SURREY - A soccer game came to an abrupt halt in Surrey last Sunday after men were told by police to take their cones and leave.

 

"I'm in charge here today, OK?" a police officer says to a group of men in a video circulating on Facebook last Friday.

 

"So today you will pick up your cones. You will go home. You will make a complaint to the City of Surrey. There's no signs, you don't agree with the bylaw, you don't like the rules. Make the complaint.

 

"But today, today you will go."

 

In the video, the men asked if the rule only applied to the park next to Brookside Elementary school.

 

"It is for all the city parks, sir," said a bylaw officer. "All the soccer fields."

 

Satnam Pawar told the Now on Friday that his family and close friends sometimes play soccer at the field at Brookside Elementary because they can't all get together during the week.

 

He said they've been playing casual games of soccer there for about five years and until last Sunday, they never had an issue.

 

"Sometimes there's games, soccer clubs organize games there, but we don't go when they're there," he said.

 

Pawar said he was surprised when his son told him about the incident and showed him the video.

 

"This is just for our kids and families," he said. "We can't give a good message to the kids now.
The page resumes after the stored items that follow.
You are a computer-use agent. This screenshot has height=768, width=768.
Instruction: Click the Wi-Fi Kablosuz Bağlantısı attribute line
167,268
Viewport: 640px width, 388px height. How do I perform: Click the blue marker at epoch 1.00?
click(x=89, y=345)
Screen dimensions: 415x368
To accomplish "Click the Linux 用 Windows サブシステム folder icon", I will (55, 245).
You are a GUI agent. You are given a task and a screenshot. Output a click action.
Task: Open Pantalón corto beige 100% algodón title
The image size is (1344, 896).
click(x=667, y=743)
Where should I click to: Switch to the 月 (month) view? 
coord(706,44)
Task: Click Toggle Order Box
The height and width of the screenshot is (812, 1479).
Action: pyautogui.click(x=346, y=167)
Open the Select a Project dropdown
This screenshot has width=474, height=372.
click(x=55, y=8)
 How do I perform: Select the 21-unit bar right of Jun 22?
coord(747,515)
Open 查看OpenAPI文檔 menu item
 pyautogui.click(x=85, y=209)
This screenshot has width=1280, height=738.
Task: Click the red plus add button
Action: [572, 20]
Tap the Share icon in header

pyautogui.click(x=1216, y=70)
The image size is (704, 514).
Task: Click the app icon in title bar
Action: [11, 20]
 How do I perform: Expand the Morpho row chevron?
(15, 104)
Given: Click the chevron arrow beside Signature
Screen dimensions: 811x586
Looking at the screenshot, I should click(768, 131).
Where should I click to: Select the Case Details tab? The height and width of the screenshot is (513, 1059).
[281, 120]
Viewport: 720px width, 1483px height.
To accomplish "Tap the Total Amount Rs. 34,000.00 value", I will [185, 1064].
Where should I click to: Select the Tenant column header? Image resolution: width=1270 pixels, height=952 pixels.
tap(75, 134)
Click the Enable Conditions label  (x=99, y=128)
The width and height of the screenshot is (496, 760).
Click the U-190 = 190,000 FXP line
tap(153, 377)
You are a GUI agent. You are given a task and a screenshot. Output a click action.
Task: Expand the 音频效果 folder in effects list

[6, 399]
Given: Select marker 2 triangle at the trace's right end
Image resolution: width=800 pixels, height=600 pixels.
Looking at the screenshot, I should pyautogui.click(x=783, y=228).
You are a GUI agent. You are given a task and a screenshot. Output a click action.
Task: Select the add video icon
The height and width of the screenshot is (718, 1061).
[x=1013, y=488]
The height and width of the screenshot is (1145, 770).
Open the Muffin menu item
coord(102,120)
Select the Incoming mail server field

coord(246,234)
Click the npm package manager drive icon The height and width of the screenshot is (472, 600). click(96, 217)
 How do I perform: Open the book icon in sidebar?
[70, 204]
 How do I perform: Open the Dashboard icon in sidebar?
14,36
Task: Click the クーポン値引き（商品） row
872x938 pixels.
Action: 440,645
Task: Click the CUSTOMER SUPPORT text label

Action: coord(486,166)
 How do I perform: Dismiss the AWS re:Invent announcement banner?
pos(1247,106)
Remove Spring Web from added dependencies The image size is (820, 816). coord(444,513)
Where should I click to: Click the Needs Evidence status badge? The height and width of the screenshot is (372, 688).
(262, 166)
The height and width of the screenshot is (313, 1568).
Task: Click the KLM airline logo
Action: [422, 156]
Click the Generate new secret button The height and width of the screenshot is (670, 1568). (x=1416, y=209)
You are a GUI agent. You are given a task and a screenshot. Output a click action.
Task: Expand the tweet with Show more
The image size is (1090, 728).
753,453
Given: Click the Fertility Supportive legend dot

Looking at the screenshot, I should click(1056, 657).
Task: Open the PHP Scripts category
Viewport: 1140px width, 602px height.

They were kicked out of the field by police. My nephew, his son is four-and-a-half years old, he asked if he was going to get arrested out there."

 

Despite that, he said his family will be going back and emphasized they are in no way an organized team.

 

"We don't even use soccer shoes," he said with a chuckle.

 

Surrey's bylaw enforcement manager Jas Rehal has seen the video and said there was a "miscommunication."

 

He said organized play requires a permit but families using the park for casual games do not.

 

"There's no concerns with that.

 

That's what parks are for," Rehal said Friday.

 

"When there's an organized sport, if there's a team playing or soccer practice, they do need a permit for that. One so they can hold the field time and two, we want to make sure the condition of the field stays good."

 

He said situations sometimes arise where there are friends playing soccer and a team shows up with a permit and there is some "controversy" over who has the right to stay.

 

Asked if this particular group should have been allowed to stay, Rehal said: "Yeah, I think what should have happened there is they should have been reminded and told of what the bylaw is. If someone is playing there, then this is what it is. If it was a small group like they said it was then there was no problem with them playing there.

 

"They should have been told that if there's another team coming they couldn't be there."

 

Rehal said he will do a "full review" of the incident and will talk with officers about expectations.

 

"I think what happened is a lack of communication on both sides and it got a little ugly."